As for the evaluation of the completeness criterion, a database with 13,562 records of respiratory viruses exams, processed and released through indirect immunofluorescence (IIF) methodology was analyzed . Out of the existing 64 variables in the database, 37 were identified as important for the monitoring and tracking of the samples, out of which 17 (46%) were mandatory variables.
The 21 variables, listed in Table 1, were considered essential and classified depending on their percentage of completeness, with 10 presenting 99% and 100% (excellent), 10 with percentages between 73% and 82.2% (regular) and 1 with 70% (poor). The DCA was 87% (Table 1), resulting in regular data completeness.
- Percentage of filling and inconsistency in GAL's essential variables, for the monitoring and tracking of samples from the Sentinel Surveillance of Influenza-like illness (N = 13.562)
When analyzing the inconsistencies in the system's variables, the existence of date of receipt posterior to the processing date of the sample in 10% (unsatisfactory percentage) and date of birth differing from age in 8% (unsatisfactory) of the exams was verified. Date of birth posterior to the date of first symptoms in 0.4% (satisfactory), the date of request in 0.3% (satisfactory) and the date of collection in 0.3% (satisfactory) of the records was also observed. Therefore, the DIA in this evaluation was of 3.8% (satisfactory) (Table 1)
By observing the averages of completeness and inconsistency, the system was classified as having good data quality.
Acceptability evaluation identified that the system is implemented in 85% of the states, which corresponds to a coverage of 66.4% of the country's population, and the system was classified as having good acceptability.
Evaluation of the quantitative attributes
Representativeness was evaluated based on 2,591 (19%) positive exams for respiratory viruses, classified as released in GAL's database. It was observed that the distribution of respiratory viruses by age group was predominant in the group of 0 to 4 years, followed by the group of 25 to 59 years. These were the same age groups found as predominant in the Ministry of Health's epidemiological bulletin on influenza, as seen in Figure 2, highlighting similar characteristics between the GAL's and Sivep-Gripe's databases.
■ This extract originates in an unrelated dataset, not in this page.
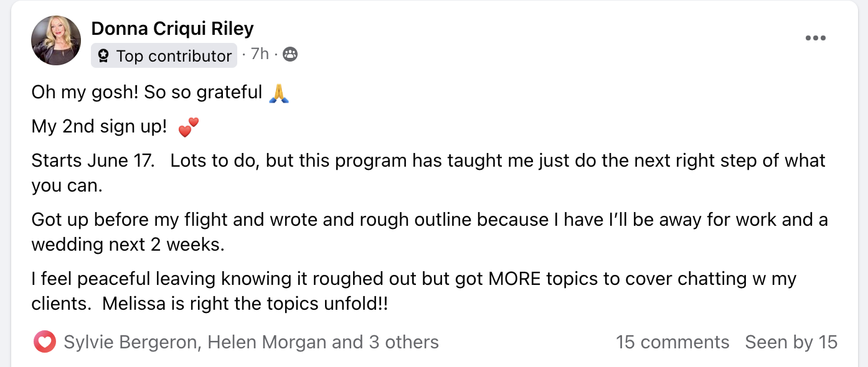Click the group audience icon beside 7h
The distribution of respiratory viruses by epidemiological week was also observed and it was verified that, in the last two years analyzed, the highest circulation of the viruses happened between March and September, as presented in Figure 3.
- Distribution of respiratory viruses by age group, in the Laboratory Environment Management System (GAL) and SIVEP-GRIPE, Brazil, 2011 and 2012
- Distribution of the respiratory viruses identified in the Laboratory Environment Management System(GAL), by epidemiological week of the date of collection of the sample, Brazil, 2011 and 2012
With the evaluation of these aspects, the system was classified as representative for SSILI regarding age groups and the epidemiological week.
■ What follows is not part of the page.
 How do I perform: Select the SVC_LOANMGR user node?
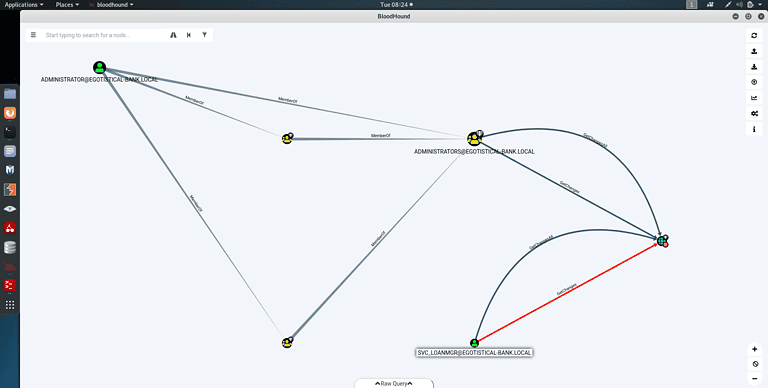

The system showed the ability to calculate the many time intervals between the processes, since the collection done by surveillance, until the release of the result by the technician assigned to the analysis, as demonstrated in Figure 4. The average time to gain access to exam results, coming from SSILI, was 11 days, with interquartile variation (IQR 6 - 29 days).
- Median time to access laboratorial results and other possible timely access in the Laboratory Environment Management System(GAL)
According to professionals, before GAL’s implementation, access to exam results happened only after they were released by the technician, being then necessary to print and send them to the requester.The reason for that, in some cases, resulted from the necessity to send the results to the surveillance team through the laboratory, or even for the surveillance team themselves to be responsible for picking up the exams. After the system was implemented, the average time to gain access to exam results decreased approximately 50%. According to professionals, the average time used to be around 30 days, showing the system's good timeliness when compared to the time spent before it was created. The system was evaluated as showing good timeliness regarding access to exam results, taking in consideration the parameter established by the technical department, as presented in Figure 4.
According to technicians in charge of the system, during the period studied, there was no loss of data. As for the professionals responsible for GAL's development and maintenance at a national level, the project had a project leader, an analyst and two developers at DATASUS, an IT professional at CGLAB and an advisory Technical Group (TG), with five professionals from Lacen, with no connection to the Ministry of Health, amounting to 10 professionals in 2011. In the following year, the team was expanded to 13 professionals, with one junior analyst and a developer being added to DATASUS team, an IT professional to CGLAB and the Technical Group was maintained. Although the team was composed by only one public servant and five state employees, the system is classified as having good stability, since, during the period evaluated, it did not showed any loss of data, nor absence of a qualified technical team for its maintenance and development.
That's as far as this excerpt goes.